Paradise Honors junior running abck/safety Brian Le breaks free of a Chandler Valley Christian tackler in the backfield during an Oct. 18 game at the charter school in Surprise. [Courtesy Mako Photography]
The Panthers handled their install in Zoom meetings and tested players on the knowledge of formations. Players got to know the new staff including running backs coach Bill Laing, offensive coordinator/quarterbacks coach/assistant head coach Mike Young, defensive line coach Richard Ruelas and offensive line coach Lionel Varvel.
Paradise Honors also used Zoom to replace some of the bonding exercises that it normally would have done during camp.
“We did a couple of team-building exercises. A big one we did is called love letters. Their parents wrote them a letter and told them how they appreciated them and loved them. They’re loved at home and they’re loved out here so there’s no need for them to be successful in life. That was a big turning point for them in the program this year,” Goodloe said.
The school shut down offseason workouts June 22, ahead of the curve in Arizona. Conditioning did not resume until mid-August.
“For me the hard part was practicing for a month straight and then taking two months off. We’d be in shape and the next thing you know, we’re all out of shape,” Le said. “It gave me hope when our schedule came out.”
Goodloe said the kids understand football better than they did two weeks before last season’s opener. The Panthers are trying to make up for lost time in the weight room.
Eleven seniors will lead this group and, fittingly for a 3A school, most will play on both sides of the ball. Seniors set up workouts at some local parks, Taking ownership of program as they realized they were playing their last season together.
“A lot of the quiet leaders turned into loud leaders,” senior quarterback Chad Harrell said.
Despite all of the two-way players on the roster, one player at only one position holds the key to the team. And it’s Harrell.
The quarterback has blossomed during the offseason. He broke his collarbone last summer and only played in the final game of 2019, throwing for 276 yards against Bourgade Catholic.
“For us it’s huge because last season we spent the whole offseason implementing a system for him. And we didn’t really have a backup that took snaps when he went down,” Goodloe said. “Trey Hermann stepped up and played quarterback. Now he’ll get to play receiver where he’s natural at.”
Hermann was more of an athlete playing quarterback, and now gets to transfer those skills to slot receiver. Leading returning receiver and senior David Berry (33 catches, 372 yards) joins him in the slot.
New weapons are available, as sophomore receiver/defensive back Mikey Young transferred in from Centennial and will be eligible midway through the season. Senior basketball players Antuwon Bowers and Kyle Burroughs give the receiving corps an injection of length and athleticism.
“We haven’t had continuity on offense until this year, so it felt like we were hopping right into it,” Barry said.

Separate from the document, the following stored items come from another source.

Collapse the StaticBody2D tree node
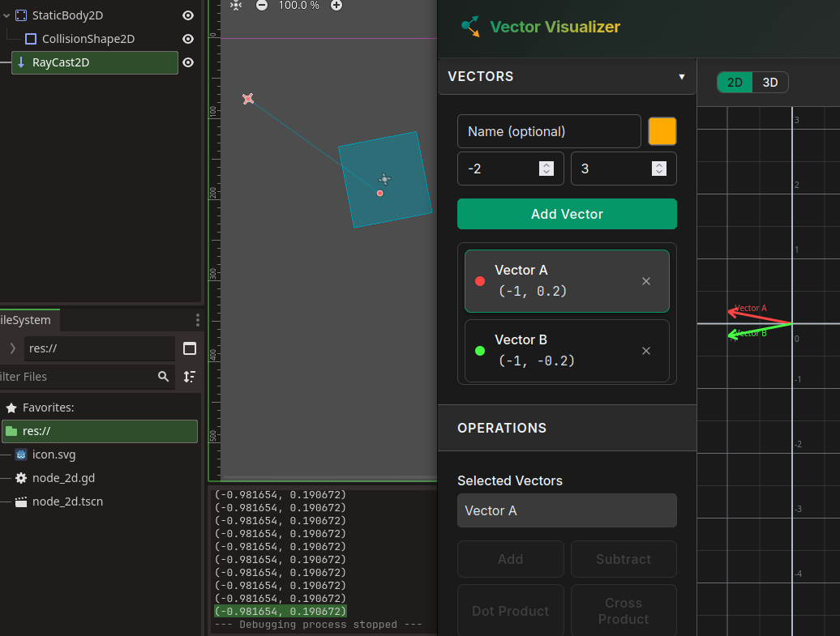This screenshot has height=636, width=840. [x=6, y=15]
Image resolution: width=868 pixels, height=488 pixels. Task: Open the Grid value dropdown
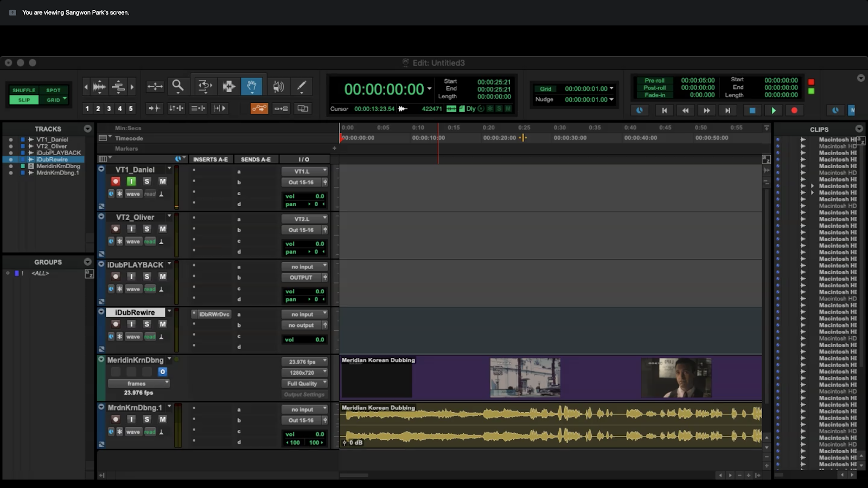coord(611,88)
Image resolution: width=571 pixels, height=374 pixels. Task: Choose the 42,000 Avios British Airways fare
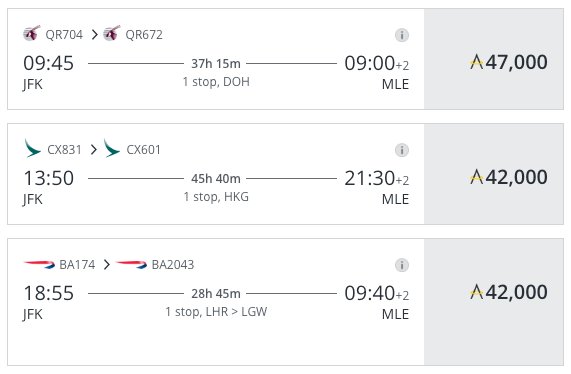pyautogui.click(x=493, y=302)
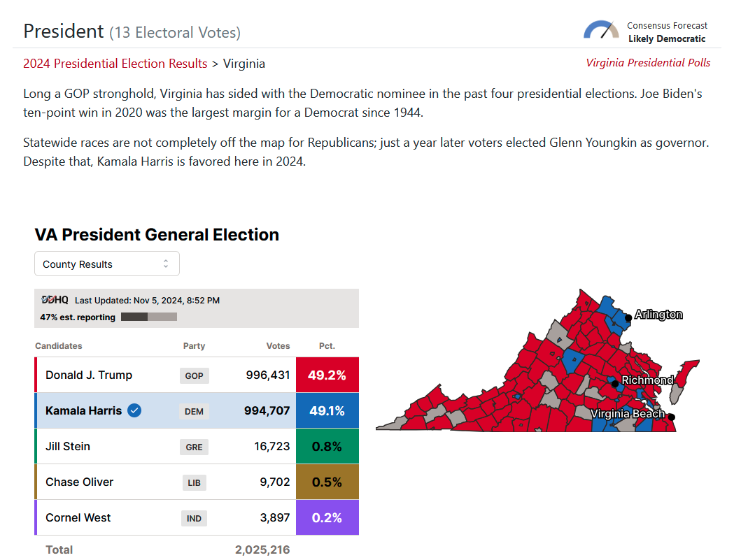This screenshot has width=748, height=560.
Task: Select the Donald J. Trump row
Action: [197, 375]
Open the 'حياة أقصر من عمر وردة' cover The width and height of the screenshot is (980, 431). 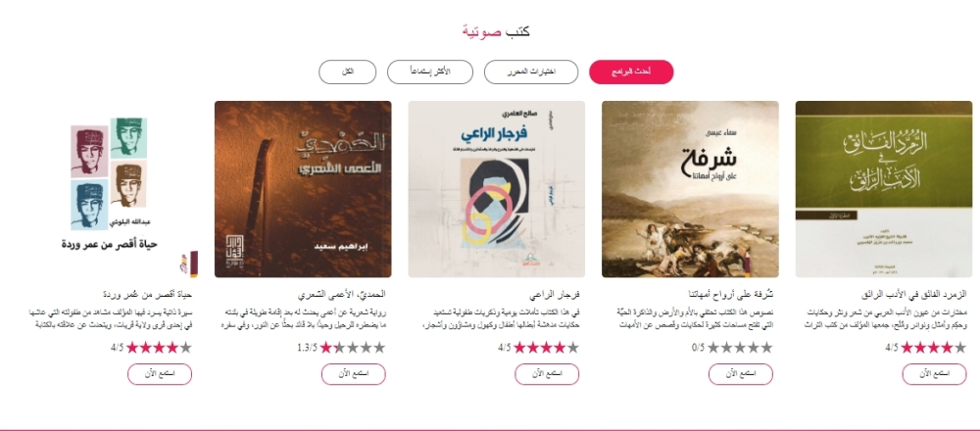click(x=110, y=189)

Le and fellow senior Mason Ashton will split carries with junior tailback Devin Tobin, who moved in from California.
Ashton is the program’s top linebacker and nearly as important of a comeback player as Harrell. Ashton missed 2019 with an injury.

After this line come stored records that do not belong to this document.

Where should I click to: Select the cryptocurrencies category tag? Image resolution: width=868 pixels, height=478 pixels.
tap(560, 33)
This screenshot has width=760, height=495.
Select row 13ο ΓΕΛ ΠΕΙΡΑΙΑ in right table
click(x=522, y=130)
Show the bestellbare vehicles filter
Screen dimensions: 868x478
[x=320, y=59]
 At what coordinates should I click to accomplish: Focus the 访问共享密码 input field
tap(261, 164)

“Injuries killed us last year, for sure. This year’s schedule is a little easier than last year’s so we’re just hoping to make the best of it as seniors,” Harrell said.
Sophomore receiver/safety Vernon Henderson arrived from Washington and could see some playing time. Both sides of the line are fortified by three returning senior starters — Benjie Castro, Victor Ortiz and Colton Sopko.

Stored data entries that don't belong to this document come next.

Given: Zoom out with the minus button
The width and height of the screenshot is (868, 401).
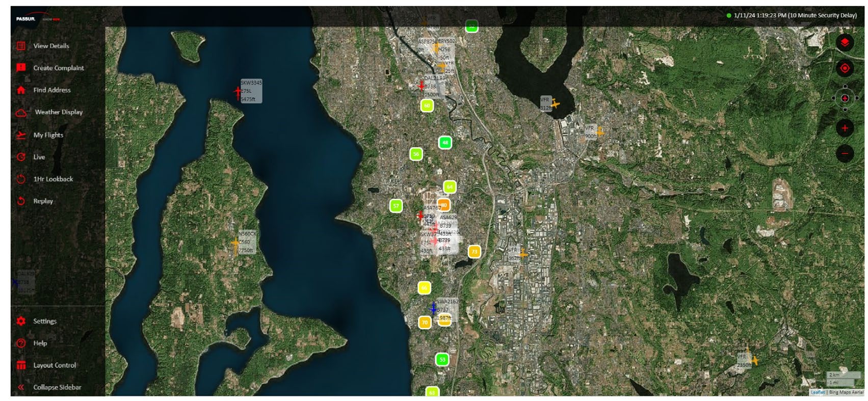Looking at the screenshot, I should (x=845, y=153).
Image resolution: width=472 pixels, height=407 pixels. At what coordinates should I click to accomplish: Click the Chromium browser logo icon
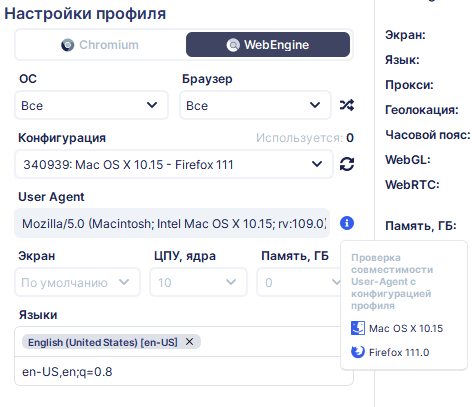pos(68,45)
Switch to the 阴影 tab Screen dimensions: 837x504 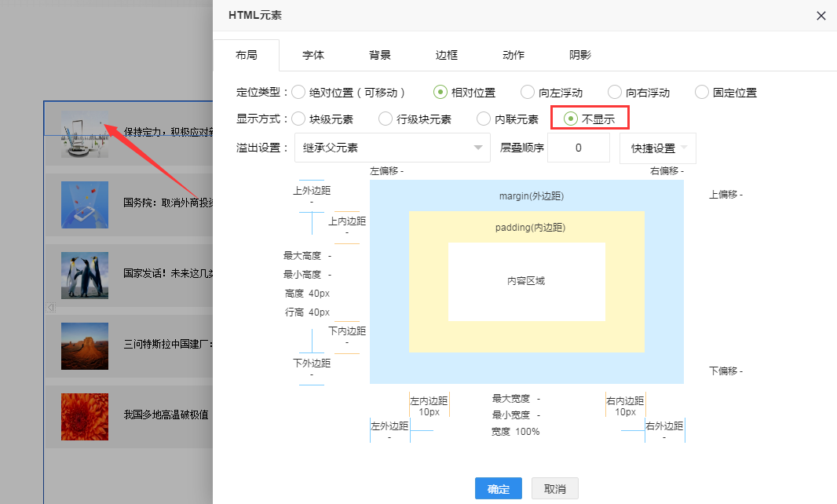[x=580, y=55]

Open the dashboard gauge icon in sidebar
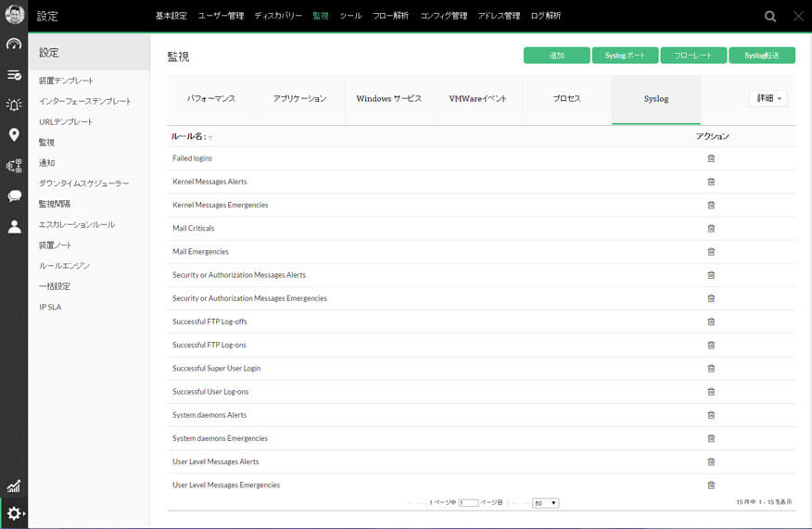(x=14, y=44)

Through this most unusual offseason the kids learned from the larger coaching staff, and Goodloe said, the coaches love the atmosphere and the kids. Players are grateful to get the chance to develop — and more to the point, a chance to play again.
“They don’t take practice for granted. In the past, some days they would go through the motions. Seeing that they lost a lot of stuff. Spring sports lost out. Now they go hard every day,” Goodloe said.